ASSIGNMENT:
An exact repetition of the data is required; no picture should appear in it.

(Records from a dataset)
::::
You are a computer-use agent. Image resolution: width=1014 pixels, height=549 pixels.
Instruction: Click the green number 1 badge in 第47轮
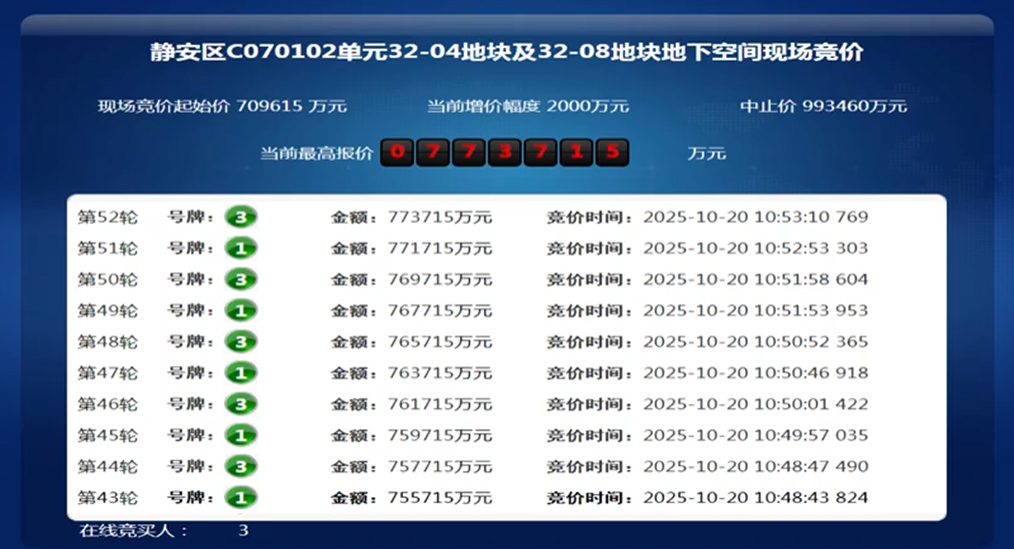tap(240, 373)
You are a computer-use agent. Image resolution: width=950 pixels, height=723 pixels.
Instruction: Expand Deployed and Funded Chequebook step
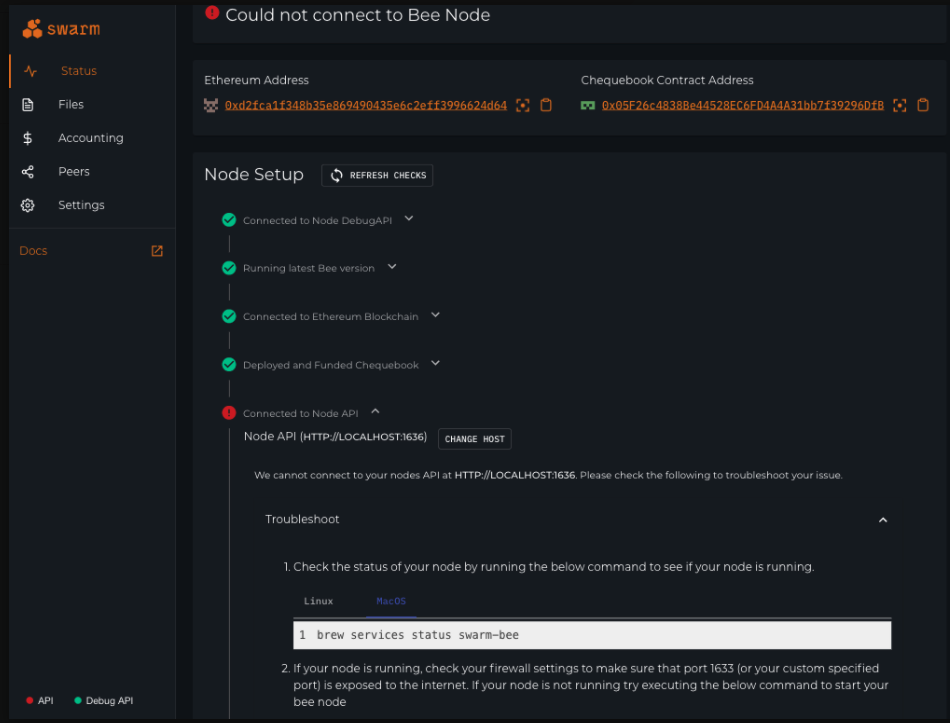pos(435,364)
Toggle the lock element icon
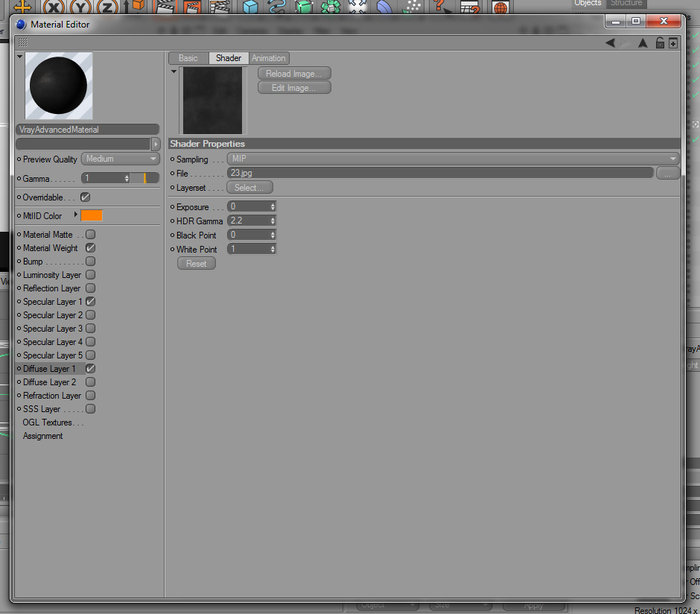700x614 pixels. click(x=660, y=43)
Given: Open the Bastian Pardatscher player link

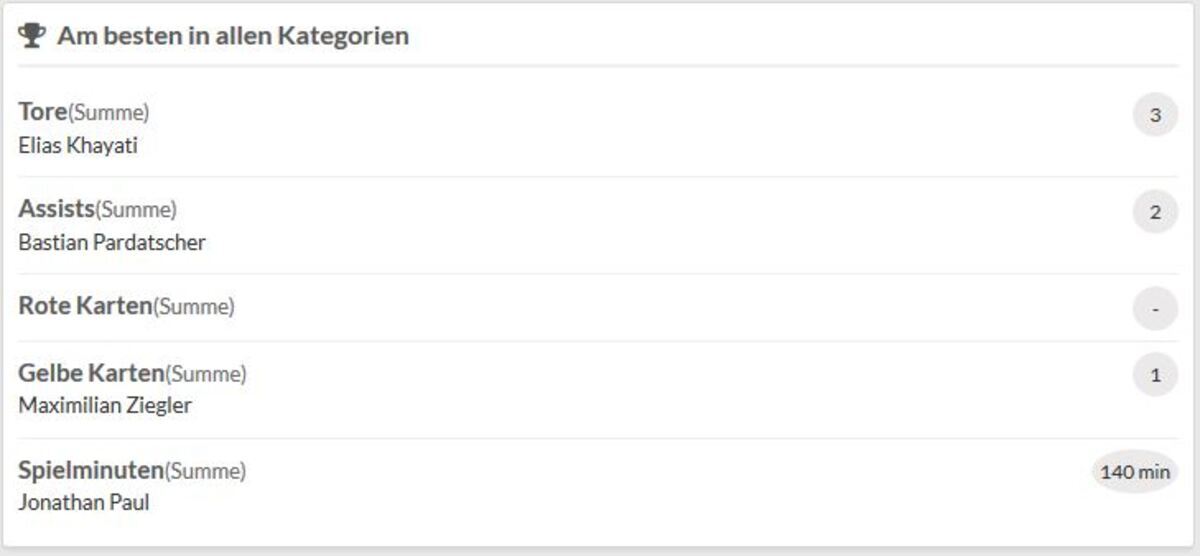Looking at the screenshot, I should (x=112, y=243).
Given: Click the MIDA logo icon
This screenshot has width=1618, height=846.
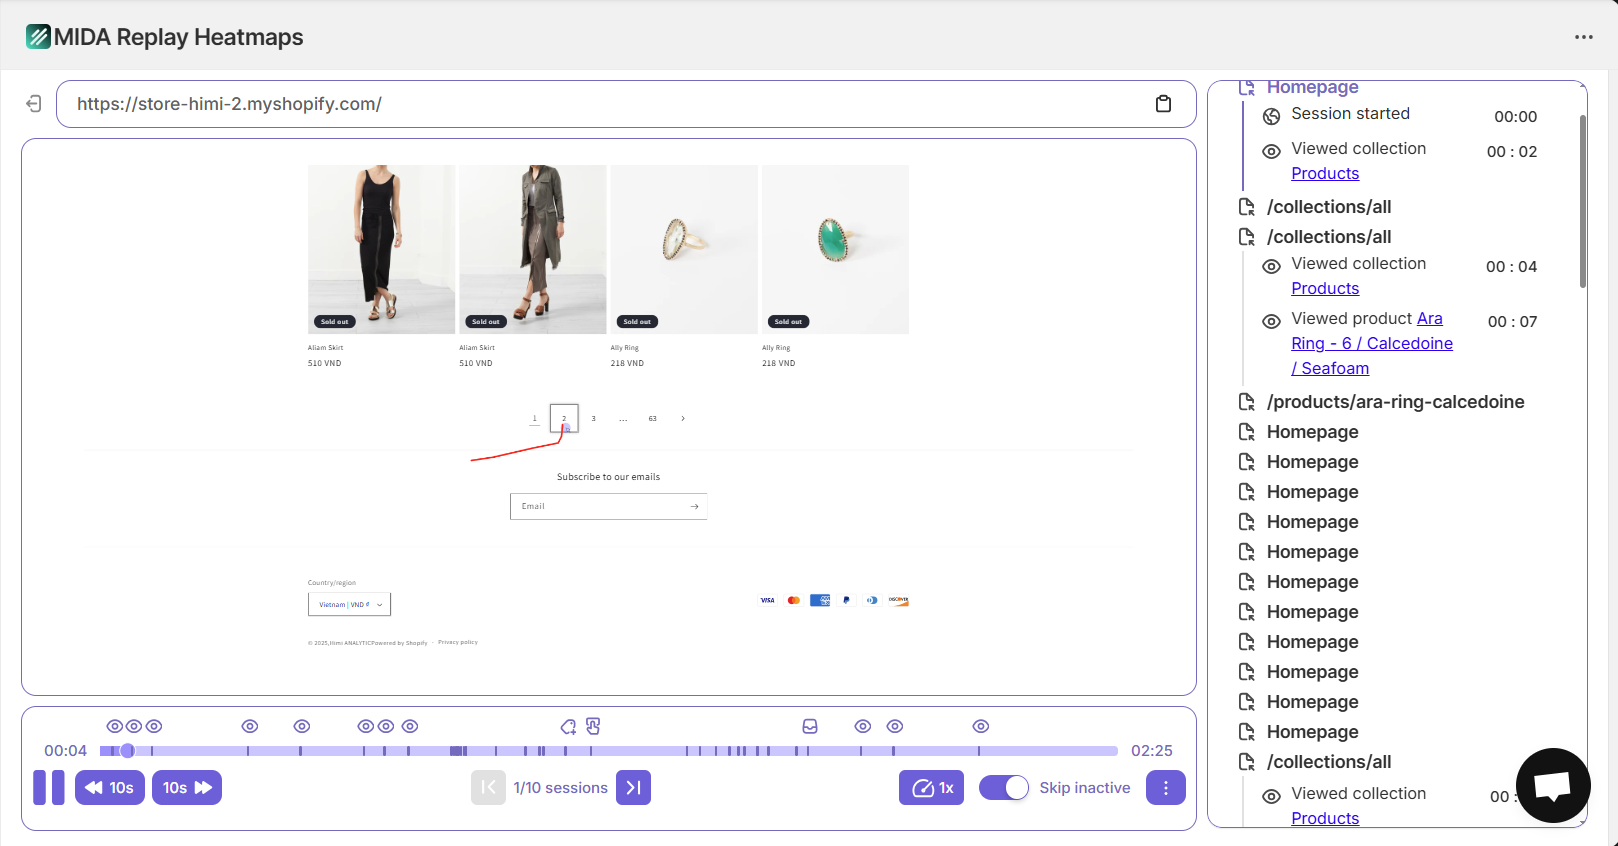Looking at the screenshot, I should tap(38, 37).
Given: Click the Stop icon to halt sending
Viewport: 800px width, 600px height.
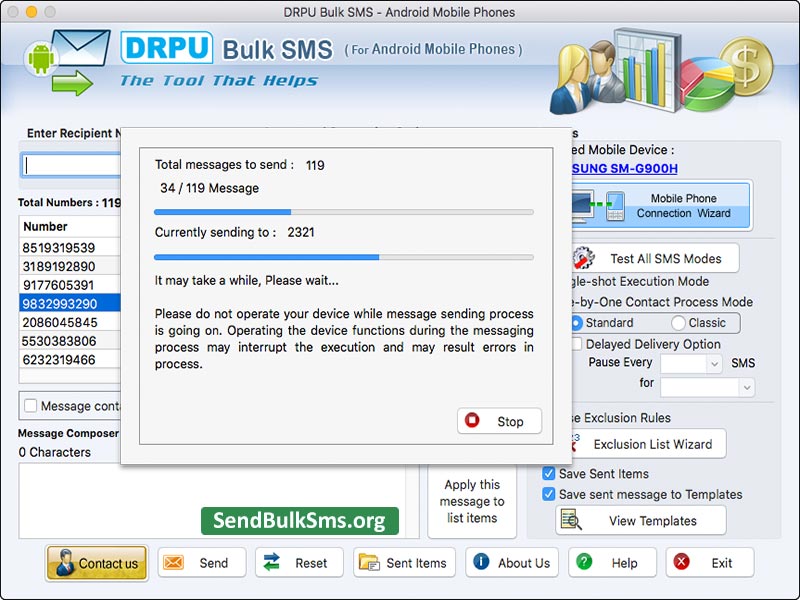Looking at the screenshot, I should pyautogui.click(x=470, y=421).
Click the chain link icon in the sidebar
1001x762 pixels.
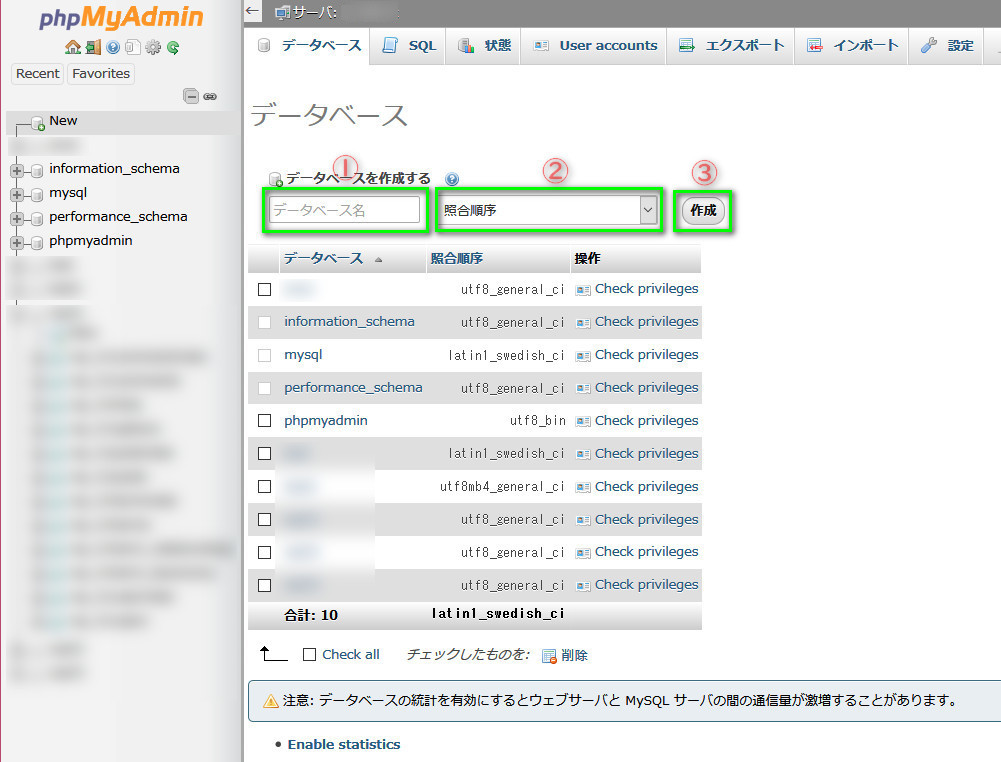[x=210, y=97]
::::
EXPECTED ANSWER:
You are a computer-use agent. Image resolution: width=1014 pixels, height=549 pixels.
Instruction: Click the green number 1 badge in 第47轮
tap(240, 373)
You are a computer-use agent. Image resolution: width=950 pixels, height=723 pixels.
Instruction: Expand Deployed and Funded Chequebook step
pos(435,364)
Toggle the lock element icon
700x614 pixels. click(x=660, y=43)
Given: Open the Bastian Pardatscher player link

Looking at the screenshot, I should (x=112, y=243).
Given: Click the MIDA logo icon
This screenshot has width=1618, height=846.
Looking at the screenshot, I should tap(38, 37).
Given: Click the Stop icon to halt sending
Viewport: 800px width, 600px height.
Looking at the screenshot, I should pyautogui.click(x=470, y=421).
Click the chain link icon in the sidebar
1001x762 pixels.
[x=210, y=97]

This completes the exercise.